As previously noted, Union Electric's counsel has filed a pleading here stipulating that the depositions of three persons taken in two cases, the Surface and Plank cases, constitute the testimony of Union Electric and may be used in all three of the plaintiffs' suits. Union Electric also claims to have sought to consolidate discovery in the three cases. However, nothing in this record indicates that relators have agreed to consolidate discovery, and the trial court has not ordered consolidation of discovery. See Rule 66.01(b).
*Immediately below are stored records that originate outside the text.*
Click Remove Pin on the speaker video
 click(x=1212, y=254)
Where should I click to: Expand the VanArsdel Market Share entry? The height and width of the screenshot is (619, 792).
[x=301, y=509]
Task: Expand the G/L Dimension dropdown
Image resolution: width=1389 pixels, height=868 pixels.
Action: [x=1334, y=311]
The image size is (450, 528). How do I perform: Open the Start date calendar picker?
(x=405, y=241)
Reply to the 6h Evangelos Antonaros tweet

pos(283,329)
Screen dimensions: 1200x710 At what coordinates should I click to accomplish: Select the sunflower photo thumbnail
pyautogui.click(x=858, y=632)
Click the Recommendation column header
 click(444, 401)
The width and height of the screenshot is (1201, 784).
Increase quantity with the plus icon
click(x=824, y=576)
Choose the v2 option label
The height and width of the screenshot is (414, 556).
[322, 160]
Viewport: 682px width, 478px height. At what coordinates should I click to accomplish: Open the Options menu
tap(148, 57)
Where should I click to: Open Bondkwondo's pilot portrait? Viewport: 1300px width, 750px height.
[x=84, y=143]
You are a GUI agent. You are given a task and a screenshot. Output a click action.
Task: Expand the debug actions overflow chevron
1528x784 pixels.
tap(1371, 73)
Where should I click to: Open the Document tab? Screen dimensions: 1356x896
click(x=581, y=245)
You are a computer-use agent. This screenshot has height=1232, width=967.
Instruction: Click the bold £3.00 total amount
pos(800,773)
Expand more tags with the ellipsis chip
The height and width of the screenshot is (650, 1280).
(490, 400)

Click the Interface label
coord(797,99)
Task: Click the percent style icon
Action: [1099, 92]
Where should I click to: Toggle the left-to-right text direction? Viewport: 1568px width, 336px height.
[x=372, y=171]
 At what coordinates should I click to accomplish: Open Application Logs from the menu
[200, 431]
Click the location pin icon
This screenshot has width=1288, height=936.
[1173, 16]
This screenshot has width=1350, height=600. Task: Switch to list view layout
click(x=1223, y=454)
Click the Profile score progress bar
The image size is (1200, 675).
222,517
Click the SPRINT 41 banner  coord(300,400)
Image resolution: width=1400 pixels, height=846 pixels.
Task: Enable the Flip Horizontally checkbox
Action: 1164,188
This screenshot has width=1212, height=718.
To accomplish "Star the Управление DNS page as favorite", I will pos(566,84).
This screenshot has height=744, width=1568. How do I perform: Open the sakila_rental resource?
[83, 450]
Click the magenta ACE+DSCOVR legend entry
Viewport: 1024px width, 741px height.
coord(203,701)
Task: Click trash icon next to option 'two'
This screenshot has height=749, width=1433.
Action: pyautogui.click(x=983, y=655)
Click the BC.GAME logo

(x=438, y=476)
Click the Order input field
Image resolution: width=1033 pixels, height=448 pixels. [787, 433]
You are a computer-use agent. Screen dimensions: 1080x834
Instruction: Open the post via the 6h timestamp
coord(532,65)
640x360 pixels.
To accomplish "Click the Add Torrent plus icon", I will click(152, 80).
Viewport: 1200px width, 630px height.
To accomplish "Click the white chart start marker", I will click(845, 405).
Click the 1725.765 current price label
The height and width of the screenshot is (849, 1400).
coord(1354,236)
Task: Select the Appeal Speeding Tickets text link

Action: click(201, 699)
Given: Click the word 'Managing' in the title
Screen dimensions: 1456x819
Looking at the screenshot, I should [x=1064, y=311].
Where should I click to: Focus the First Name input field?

Absent an agreement or an order to consolidate discovery, plaintiffs in each separate suit are entitled to take a deposition of a designated representative of the corporate defendant on relevant topics.
Even if discovery were consolidated, the order prohibiting depositions in this case exceeds the bounds of discretion. One purpose of Rule 57.03(b)(4) is to permit a party to take the deposition of an opposing corporation's representative at a time when the party taking the deposition knows that the statements made by the witness on the identified topics will be admissible against and binding on the corporate party. The effect of the rule is to place natural persons and corporations on a level playing field in the taking of the depositions of parties. By denying the deposition in this case, the defendant corporation is given the advantage of deciding, after the depositions, that it prefers to limit its disclosure to the topics and testimony of particular deponents, thereby foreclosing a deposition where the deponent is identified beforehand as a corporate representative. Such result gives a corporate entity a tactical advantage over natural persons and is therefore contrary to the purpose of the rule.
The rule also requires that the matters to be covered be identified with "reasonable particularity." By their very nature, the topics identified will be stated more broadly than an interrogatory, a request for an admission or any other specific form of discovery. In determining if a topic is overly broad, the only questions are whether the topic is relevant to the case and whether the matters to be covered are stated with sufficient clarity so that the deponent is able to discern the times, places, persons, objects, or events to be covered at the deposition. If the answers to those questions are in the affirmative, the topics are not overly broad.
No purpose would be served here in detailing the list of topics. It is sufficient to say that we have examined the topics, and while some were covered in earlier depositions, many were not. All the topics are relevant in that they relate to the identity of employees of Union Electric or independent contractors, the job site itself, or safety at the job site. A few of the topics may seem overly broad when measured against the permissible breadth of an interrogatory or request for admission. However, when measured by the standards set forth in the preceding paragraph, the topics are not overly broad. In any event, when relevant topics are overly broad, the preferred response for the trial court is to enter an order limiting "the scope of discovery to certain matters." Rule 56.01(c)(4). A blanket order, as was entered here, forbidding any deposition of the corporation's designated representative on relevant topics not covered in earlier discovery is itself overly broad and, as such, an abuse of discretion.
The preliminary order is made absolute.
ROBERTSON, C.J., COVINGTON, BENTON, THOMAS and PRICE, JJ., and LOWENSTEIN, Special Judge, concur.